原文摘录:
循环读入data\aqi下的scv到HDF5文件

* HDF5文件不支持Unicode字符串
* HDF5文件中的每列数据只能对应一种类型
* 需要指定HDF5文件中字符串的最大长度

In [19]:
def read_aqi_files(fn_pattern):
    from glob import glob
    from os import path
    
#    变量名

    UTF8_BOM = b"\xEF\xBB\xBF"
    # utf8编码文件的头三个字节
    
    cols = "时间,城市,监测点,质量等级,AQI,PM2.5,PM10,CO,NO2,O3,SO2".split(",")
    # 列名列表
    
    float_dtypes = {col:float for col in "AQI,PM2.5,PM10,CO,NO2,O3,SO2".split(",")}
    # 列名:类型,字典, 做dtype参数的
    
    names_map = {"时间":"Time", 
                 "监测点":"Position", 
                 "质量等级":"Level", 
                 "城市":"City", 
                 "PM2.5":"PM2_5"}
    # 将所有的中文列名替换为为英文
    
#    循环操作csv文件

    for fn in glob(fn_pattern):   #文件名样式, 所有的csv文件
        with open(fn, "rb") as f:
            
            sig = f.read(3)     #1 这三行表示在BOM之后重设文件起点
            if sig != UTF8_BOM: #2
                f.seek(0, 0)    #3
            
            # 按指定格式读入csv文件
            df = pd.read_csv(f, 
                             parse_dates=[0],       # 第0列表示日期列
                             na_values=["-", "—"], # 文件中表示NaN的符号 
                             usecols=cols,          # 需要提取的列
                             dtype=float_dtypes)  # 指定每一列的类型
        df.rename_axis(names_map, axis=1, inplace=True) # 重设列名  
        df.dropna(inplace=True)  # 删除所有包含NaN的行
        yield df # 数据表对象df的生成器


store = pd.HDFStore("data/aqi/aqi.hdf5", 
                    complib="blosc", complevel=9) # 创建HDFStore对象

string_size = {"City": 12, "Position": 30, "Level":12} #设置store中字符串的长度

for idx, df in enumerate(read_aqi_files(u"data/aqi/*.csv")):
    store.append('aqi', df, append=idx!=0, min_itemsize=string_size, data_columns=True) #❸
    # 不断往store中添加数据表
store.close() # 关闭hdf5文件

In [27]:
#  打开刚刚创建的HDFStore对象
store = pd.HDFStore("data/aqi/aqi.hdf5")

In [28]:
# 查看所有的键
print store.keys()

['/aqi']


In [30]:
# 查看所有的节点
root = store.get_node("//")
for node in root._f_walkNodes():
    print node

/aqi (Group) ''
/aqi/table (Table(337250,), shuffle, blosc(9)) ''


In [31]:
df_aqi = store.select("aqi")
print len(df_aqi)

337250


读取PM2.5值大于500 的行

In [14]:
df_polluted = store.select("aqi", where="PM2_5 > 500")
print len(df_polluted)

87


### 读写数据库

In [15]:
from sqlalchemy import create_engine
engine = create_engine('sqlite:///data/aqi/aqi.db')

In [16]:
try:
    engine.execute("DROP TABLE aqi")
except:
    pass

In [17]:
str_cols = ["Position", "City", "Level"]

for df in read_aqi_files("data/aqi/*.csv"):
    for col in str_cols:
        df[col] = df[col].str.decode("utf8")
    df.to_sql("aqi", engine, if_exists="append", index=False)

In [18]:
df_aqi = pd.read_sql("aqi", engine)

In [19]:
df_polluted = pd.read_sql("select * from aqi where PM2_5 > 500", engine)
print len(df_polluted)

87


### 使用Pickle序列化

In [21]:
df_aqi.to_pickle("data/aqi/aqi.pickle")
df_aqi2 = pd.read_pickle("data/aqi/aqi.pickle")
df_aqi.equals(df_aqi2)

True

所给数据:

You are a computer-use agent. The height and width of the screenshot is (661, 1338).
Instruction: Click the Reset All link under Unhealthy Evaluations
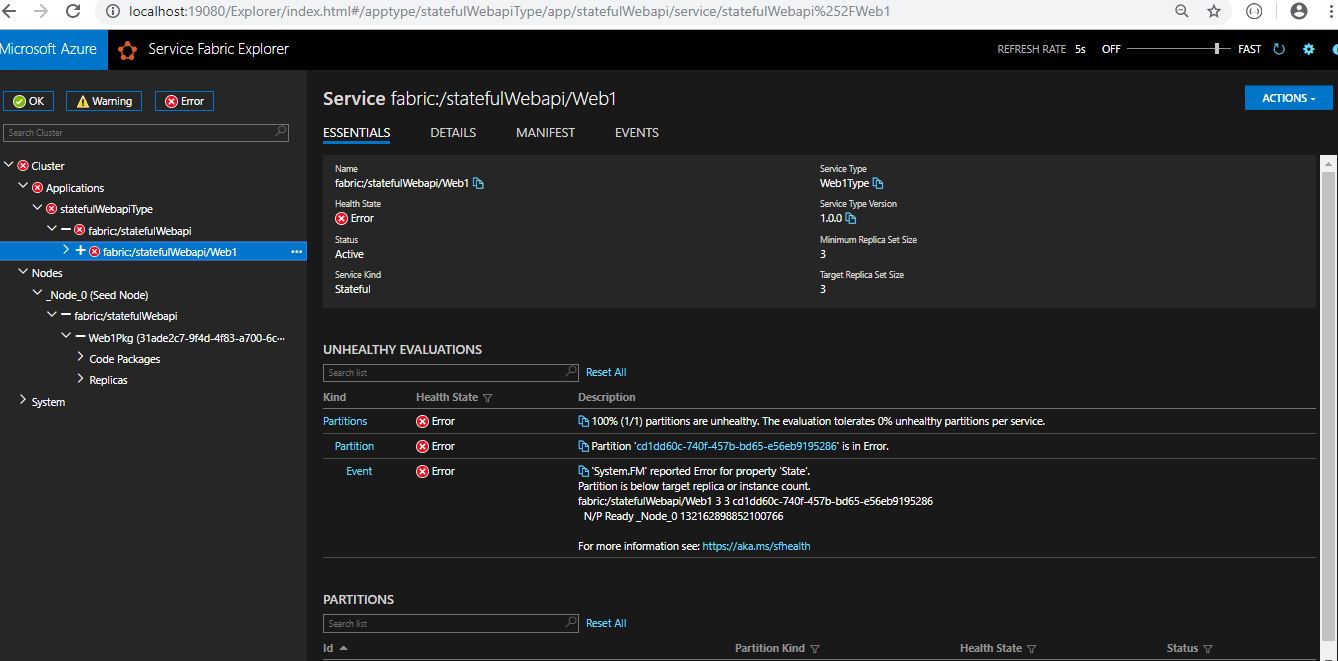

* * *

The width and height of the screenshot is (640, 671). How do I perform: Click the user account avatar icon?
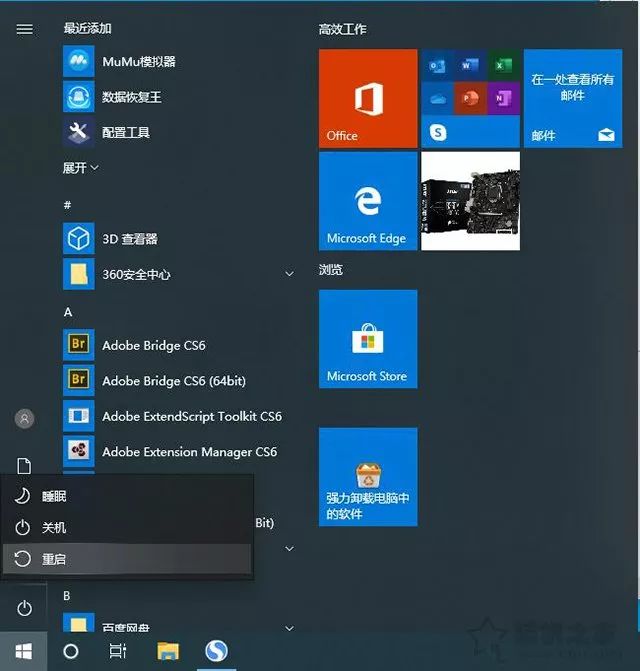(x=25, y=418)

* * *

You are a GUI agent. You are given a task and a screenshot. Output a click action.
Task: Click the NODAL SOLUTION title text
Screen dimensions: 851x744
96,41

任务要求:
[1] 请照录原文摘录中的一段：从含有“读取PM2.5值大于500 的行”的那几个字开始，抄到“engine = create_engine('sqlite:///data/aqi/aqi.db')”为止。
[2] 原文摘录中，string_size 为 Position 列设定的字符串长度是多少？

答案汇总:
[1]
读取PM2.5值大于500 的行

In [14]:
df_polluted = store.select("aqi", where="PM2_5 > 500")
print len(df_polluted)

87


### 读写数据库

In [15]:
from sqlalchemy import create_engine
engine = create_engine('sqlite:///data/aqi/aqi.db')

[2] 30。